The writing in The Cooking of the British Isles is so excellent it’s like a novel: you just travel delightedly from one chapter to the next, hardly able to believe your comfort level is rocketing to the highest pitch. Consider the lyrical qualities of such paragraphs as these:
In the summer, when we had desserts and pies made from the garden fruits, I was sent to the neighboring farm to buy cream to pour over them, so thick and yellow that I was warned not to swing the can on the way home or it would turn to butter. It was at the farm, in those days before World War II, that we also bought eggs and chickens, milk, and freshly churned butter that was shaped into one-pound bricks and stamped with the image of a friendly cow. The color and taste of the butter changed with the seasons—in winter it was pale, almost white, with the faintest of flavors. In summer, when the cows were turned out to pasture in meadows carpeted with buttercups, it became yellow and rich as a golden sovereign. From the introduction by Jose Wilson, foods editor and consultant.
A joint of beef is usually roasted with its attendant circle of potatoes in the roasting pan, for roast potatoes, like Yorkshire pudding, are an integral part of the meal. So are the other accompaniments—mustard; snow-white and fluffy horseradish sauce; a boat of rich, brown, hot gravy. Green vegetables and perhaps some carrots, add a splash of bright color to the harmony of pinks and browns on the plate. But few of us pause to admire the view. A fairly generous amount has been prepared, for second and third helpings are usually expected, in spite of the knowledge that a large and sugary plum pie must surely follow, crowned with thick cream. How formidable! How delicious!The chapter titles alone stimulate my tastebuds: “Breakfasts to Rouse Sluggards from Sleep”; “Tea: Sustenance, Beverage and Ritual”: “A Royal Collection of Rural Cheeses”; “Blessed Be He That Invented Pudding”: and “Foods of Feast and Festival.”
Here’s the intro from “Foods of Feast and Festival”:
The winter sun, a disk of pale fire, climbs but a short way up the cold marble arch of our British sky. At sunset the horizon is inflamed, the color tinting the snow that lies on the frozen fields, and the entire landscape is washed in a frigid pink. Only the evergreen shrubs and trees, the holly and the ivy, and those sacred birds of winter, the robin and the wren, show that life still exists. The earth lies dormant, and sleeps.I’ve followed some of the recipes in this book, although my pudding didn’t turn out as well as the beautiful golden-brown steamed pudding, its sides streaming with warm raspberry jam, depicted in the chapter on sweets. But much of the book has stuck with me and to this day I won’t stir my Christmas pudding mixture “widdershins” (counterclockwise), nor permit anyone in the household to stir it that way.

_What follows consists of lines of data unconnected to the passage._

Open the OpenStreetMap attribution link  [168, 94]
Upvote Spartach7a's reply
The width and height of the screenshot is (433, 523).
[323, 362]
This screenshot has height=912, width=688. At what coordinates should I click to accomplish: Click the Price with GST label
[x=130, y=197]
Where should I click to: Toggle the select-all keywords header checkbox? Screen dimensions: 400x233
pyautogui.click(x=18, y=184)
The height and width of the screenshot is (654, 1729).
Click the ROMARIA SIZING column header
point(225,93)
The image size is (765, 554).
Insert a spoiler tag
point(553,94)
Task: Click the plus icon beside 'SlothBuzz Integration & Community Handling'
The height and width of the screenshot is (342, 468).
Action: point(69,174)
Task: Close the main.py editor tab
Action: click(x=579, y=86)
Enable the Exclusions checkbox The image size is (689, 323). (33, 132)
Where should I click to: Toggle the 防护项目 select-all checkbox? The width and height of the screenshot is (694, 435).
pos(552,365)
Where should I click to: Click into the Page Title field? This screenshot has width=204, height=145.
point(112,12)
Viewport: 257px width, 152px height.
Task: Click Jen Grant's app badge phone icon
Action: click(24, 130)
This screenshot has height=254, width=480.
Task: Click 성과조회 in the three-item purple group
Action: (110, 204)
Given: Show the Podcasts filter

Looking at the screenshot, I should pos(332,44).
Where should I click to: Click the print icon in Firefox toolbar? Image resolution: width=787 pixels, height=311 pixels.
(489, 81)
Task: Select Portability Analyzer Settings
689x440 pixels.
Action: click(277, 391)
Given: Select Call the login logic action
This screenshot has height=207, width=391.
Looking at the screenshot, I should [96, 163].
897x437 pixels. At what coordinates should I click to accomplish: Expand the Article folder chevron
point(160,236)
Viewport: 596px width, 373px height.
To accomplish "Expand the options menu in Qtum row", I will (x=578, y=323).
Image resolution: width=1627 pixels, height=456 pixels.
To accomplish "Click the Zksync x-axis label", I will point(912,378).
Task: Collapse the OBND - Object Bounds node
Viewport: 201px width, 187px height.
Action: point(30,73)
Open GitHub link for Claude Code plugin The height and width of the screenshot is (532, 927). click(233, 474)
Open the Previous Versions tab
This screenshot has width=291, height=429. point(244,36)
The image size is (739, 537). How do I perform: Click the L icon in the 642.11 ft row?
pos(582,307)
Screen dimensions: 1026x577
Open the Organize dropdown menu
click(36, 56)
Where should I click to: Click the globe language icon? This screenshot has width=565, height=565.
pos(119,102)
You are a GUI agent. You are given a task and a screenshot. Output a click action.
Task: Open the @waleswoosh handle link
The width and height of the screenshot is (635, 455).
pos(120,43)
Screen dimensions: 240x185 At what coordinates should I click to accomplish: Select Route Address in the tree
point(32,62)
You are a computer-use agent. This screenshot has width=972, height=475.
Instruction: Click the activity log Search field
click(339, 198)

So which is YOUR favorite cookbook, and why? Do its phrases linger in your memory as those from the aforementioned book linger in mine? Do the recipes you’ve tried from your favorite cookbook bring back pleasant memories?
Come, take a chair round the table, help yourself to a cup of hot mulled cider—mind you don’t inadvertently swallow one of the whole cloves in it—and help yourself to one of Adrian Bailey’s “hot little mince pies, dusted with sugar,” keeping warm in the chafing dish over there. Tell us about your favorite cookbook. Our tongues are hanging out, waiting for you to speak!